Important behavior and constraints:

  • Deployment required: The deployment_name must correspond to an existing deployment. Data is associated with that deployment and its project.
  • Local development: When running locally, omit deployment_name to use the shared _public Agent Data store. Use distinct collection names to separate apps during local development.
  • Access control: You can only read/write data for agents in projects you can access. _public data is visible across agents within the same project.
  • Filtering/Sorting: You can filter on any data fields and on the top‑level created_at and updated_at. Sorting accepts a comma‑separated list; prefix fields inside data with data. (for example, data.name desc, created_at).
  • Aggregation: Group by one or more data fields and optionally return per‑group counts and/or the first item.

Project scoping:

  • You can scope requests to a specific project by providing the Project-Id header (UUID). This is especially important if your API key has access to multiple projects. Read more in the Configuration Reference.
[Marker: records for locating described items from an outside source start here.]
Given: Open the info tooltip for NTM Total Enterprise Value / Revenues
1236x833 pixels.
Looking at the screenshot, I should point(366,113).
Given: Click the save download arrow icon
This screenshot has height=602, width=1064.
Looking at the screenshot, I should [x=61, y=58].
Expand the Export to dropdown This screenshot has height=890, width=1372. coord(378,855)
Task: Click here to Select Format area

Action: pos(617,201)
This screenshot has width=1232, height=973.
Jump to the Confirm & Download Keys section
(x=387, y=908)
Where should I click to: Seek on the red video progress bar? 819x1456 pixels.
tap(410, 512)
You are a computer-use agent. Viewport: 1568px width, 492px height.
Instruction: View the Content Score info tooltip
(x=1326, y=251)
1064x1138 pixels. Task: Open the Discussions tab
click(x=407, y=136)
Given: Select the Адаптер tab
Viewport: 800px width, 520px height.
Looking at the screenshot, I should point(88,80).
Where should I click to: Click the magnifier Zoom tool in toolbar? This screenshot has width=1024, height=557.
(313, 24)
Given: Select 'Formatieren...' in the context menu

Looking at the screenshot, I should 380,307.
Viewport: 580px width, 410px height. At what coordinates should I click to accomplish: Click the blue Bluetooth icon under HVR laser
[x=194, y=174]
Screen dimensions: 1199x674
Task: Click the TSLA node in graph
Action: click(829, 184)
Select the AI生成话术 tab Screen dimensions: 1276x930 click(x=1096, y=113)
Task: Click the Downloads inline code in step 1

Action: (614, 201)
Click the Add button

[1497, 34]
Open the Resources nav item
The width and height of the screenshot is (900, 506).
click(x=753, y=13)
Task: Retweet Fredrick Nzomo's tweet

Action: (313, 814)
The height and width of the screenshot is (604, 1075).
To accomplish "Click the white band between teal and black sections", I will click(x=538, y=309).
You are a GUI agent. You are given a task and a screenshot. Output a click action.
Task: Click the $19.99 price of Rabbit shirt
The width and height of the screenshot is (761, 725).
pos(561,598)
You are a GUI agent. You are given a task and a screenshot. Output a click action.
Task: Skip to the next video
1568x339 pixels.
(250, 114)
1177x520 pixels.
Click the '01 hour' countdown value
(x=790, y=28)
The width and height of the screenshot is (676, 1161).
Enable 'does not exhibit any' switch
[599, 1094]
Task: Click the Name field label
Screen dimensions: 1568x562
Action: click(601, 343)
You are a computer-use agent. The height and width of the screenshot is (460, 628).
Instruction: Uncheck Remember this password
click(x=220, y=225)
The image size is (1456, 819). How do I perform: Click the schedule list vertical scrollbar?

When searching or aggregating, you can filter on fields inside data and on the top‑level created_at and updated_at fields.

Example:

{
"age": {"gte": 21, "lt": 65},
"status": {"eq": "active"},
"tag": {"includes": ["python", "ml"]},
"created_at": {"gte": "2024-01-01T00:00:00Z"}
}

Supported operators:

Filter operators are specified using a simple JSON DSL and support the following per‑field operators:

  • eq - Filters based on equality. For example, {"age": {"eq": 30}} matches age exactly 30.
  • gt - Filters based on greater than. For example, {"age": {"gt": 30}} matches age greater than 30.
  • gte - Filters based on greater than or equal to. For example, {"age": {"gte": 30}} matches age 30 or greater.
  • lt - Filters based on less than. For example, {"age": {"lt": 30}} matches age less than 30.
  • lte - Filters based on less than or equal to. For example, {"age": {"lte": 30}} matches age less than or equal to 30.
  • includes - Filters based on inclusion. For example, {"age": {"includes": [30, 31]}} matches age containing 30 or 31. An empty array matches nothing.

All provided filters must match (logical AND).

Nested fields are addressed using dot notation. For example, {"data.age": {"gt": 30}} matches an age greater than 30 in the data object. Note: array index access is not supported.

SDKs and environments:

  • The JavaScript SDK can be used in the browser. When your UI is deployed on LlamaCloud alongside your agent, it is automatically authenticated. In other environments, provide an API key. You can also set Project-Id on the underlying HTTP client to pin all requests to a project.
  • The Python SDK runs server‑side and uses your API key and an optional base URL.